On 20/06/2019 17:24, Michael Magnuson wrote:
> Mark,
> 
> Thank you for your replies and help.
> 
> I'm not sure how to verify that Tomcat Native was built with OCSP support?

Lets assume it has been. I think that is a safe assumption for now.

> Removing the <Certificate/> element had no negative effect.  I originally put 
> it in there following this guide:
> https://tomcat.apache.org/tomcat-8.5-doc/ssl-howto.html#Configuring_OCSP_Connector

Hmm. We might need to revisit that. It looks "odd".

> Without the trustStore attributes, it prompts for the smart card PIN and you 
> can select the cert you want to use, but then it doesn't do anything from 
> there.  With those attributes present, Tomcat serves up the expected page 
> after PIN+cert.

Interesting. That suggests Tomcat is using the trustStore to validate
the client certs.

I've looked at this again and the config is more mixed up that I first
realised. Lets get that fixed first.

> Changing clientAuth to "required" from "want" has no effect either way.

OK. Lets leave it on required for now since that takes one variable out
of the equation.

Back to the config. I'm going to try and convert everything to the new
style format.

<Connector port="8443"
           protocol="org.apache.coyote.http11.Http11AprProtocol"
           maxThreads="150"
           SSLEnabled="true"
           scheme="https"
           SSLEnabled="true"
    <SSLHostConfig sslProtocol="TLSv1.1+TLSv1.2"
                   certificateVerification="required"
                   caCertificateFile="path_to_ca_file">
        <Certificate certificateFile="path_to_server.crt"
                     certificateKeyFile="path_to_server.key"
                     certificateKeyPassword="password"
                     certificateChainFile="path_to_chain" />
    </SSLHostConfig>
</Connector>

I have removed settings that are the same as the defaults.
SSLCertificateChainFile isn't a recognised attribute.

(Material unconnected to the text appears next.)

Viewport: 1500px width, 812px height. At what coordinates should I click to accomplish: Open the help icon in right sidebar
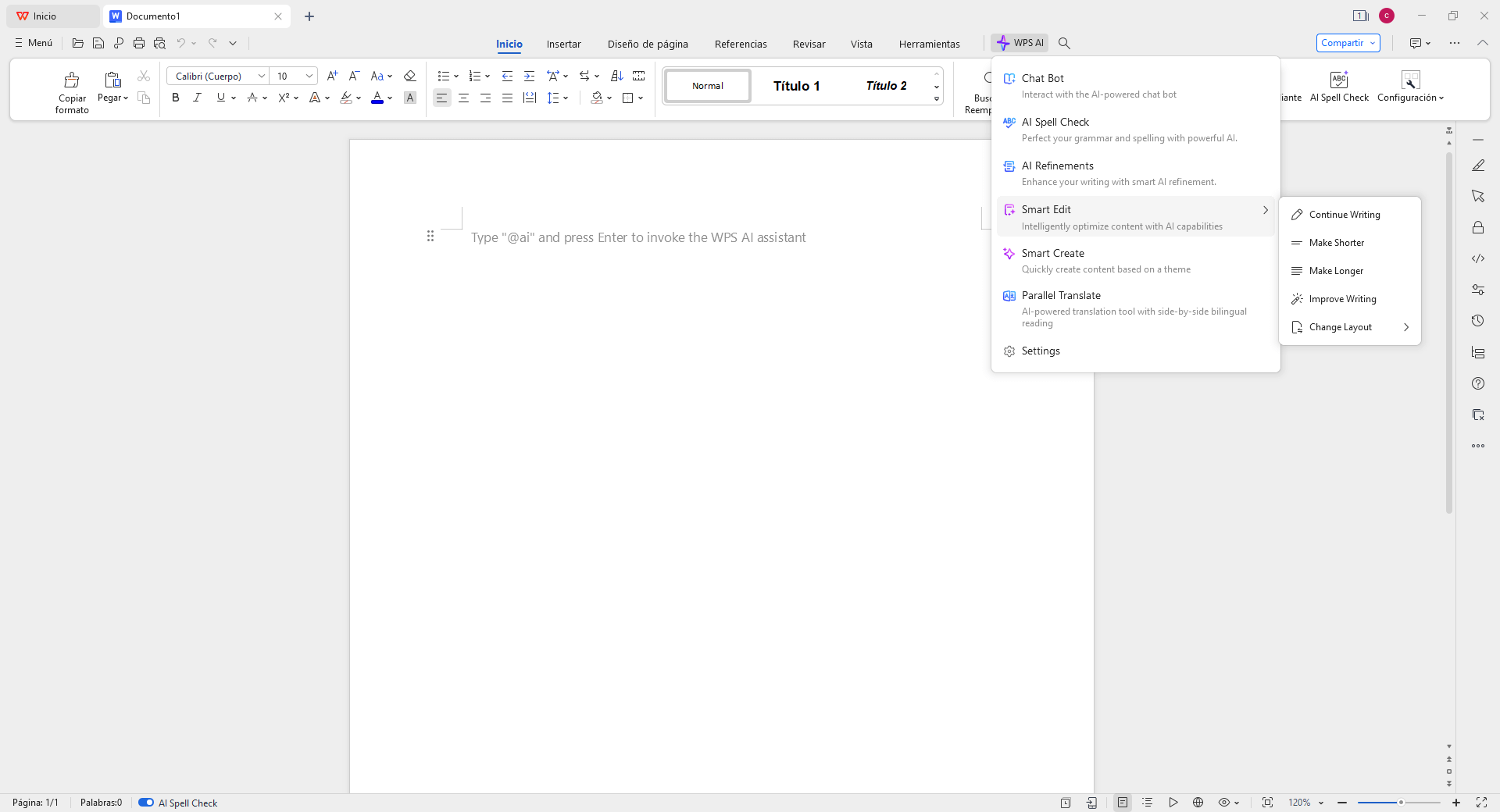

I opted for the OpenSSL style store for trusted CA certs. That probably
means you need to export the trusted certs from your trustStoreFile to a
PEM encoded file for caCertificateFile.

For the purposes of the test, you only need to export the cert that
issued cert used by the client.

I'm wondering if the slightly odd trust store config was causing
problems. We really need more logging in Tomcat Native to figure that
sort of thing out.

I also think I need to get OCSP working with client certs locally so I
can test it as well. I'll add that to my TODO list.